Personal information
- Born: September 19, 1956 (age 69) Valdosta, Georgia, U.S.

Career information
- College: Georgia
- NFL draft: 1978 (10th round, 271st overall pick)

Career history
- 1978–1987: Hamilton Tiger-Cats
- 1988: Toronto Argonauts

Awards and highlights
- Grey Cup champion (1986); CFL's Most Outstanding Defensive Player Award (1979); 2× James P. McCaffrey Trophy (1979, 1981); Frank M. Gibson Trophy (1978); 6× CFL All-Star (1978–1982, 1985); 8× CFL East All-Star (1978-1982, 1984-1986); 2× First-team All-SEC (1976, 1977); Second-team All-SEC (1975);

Career CFL statistics
- Sacks: 26
- Interceptions: 25
- Fumble recoveries: 19
- Defensive touchdowns: 4
- Canadian Football Hall of Fame (Class of 2004)

= Ben Zambiasi =

American gridiron football player (born 1956)

Benjamin Ray Zambiasi (born August 19, 1956) is a former linebacker for the University of Georgia and in the Canadian Football League (CFL).

Zambiasi was born in Valdosta, Georgia, and attended high school at Mount de Sales Academy in Macon playing on three state championship football teams there. He played for the Georgia Bulldogs from 1974 to 1977. While at Georgia Zambiasi led the Bulldogs with 467 career tackles tackling 173 in 1977. He later graduated from the University of Georgia in 1980 with a Bachelor of Arts (A.B.) degree. He was drafted by the NFL's Chicago Bears in the 10th round, 271st overall, in 1978, but ended up coming to Canada after training camp.

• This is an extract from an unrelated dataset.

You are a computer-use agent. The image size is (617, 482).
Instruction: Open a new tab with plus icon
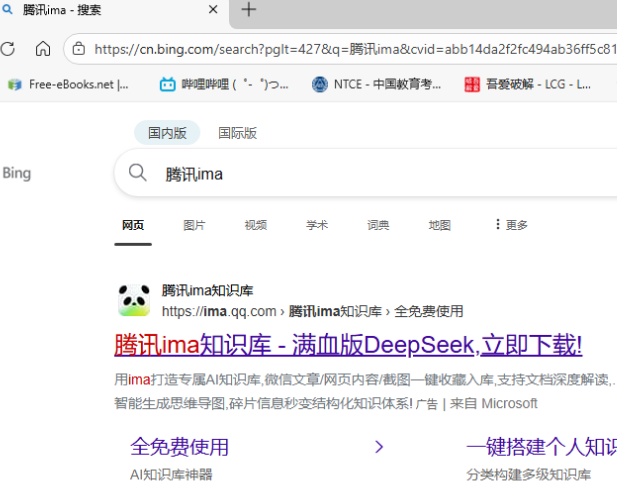coord(249,10)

Zambiasi played 10 years with the Hamilton Tiger-Cats (1978–1987) and one year with the Toronto Argonauts (1988). He played in 4 Grey Cup games winning one championship in the 74th Grey Cup. He won the CFL's Most Outstanding Defensive Player Award in 1979 and was an all star 8 times. He was selected to the University of Georgia Bulldogs' Team of the Century and the Hamilton Tiger-Cats Wall of Honour in 2002. He was inducted into the Canadian Football Hall of Fame in 2004, the Georgia-Florida game Hall of Fame in 2014, the Georgia Sports Hall of Fame in 2019 and the Georgia High School Football Hall of Fame in 2024.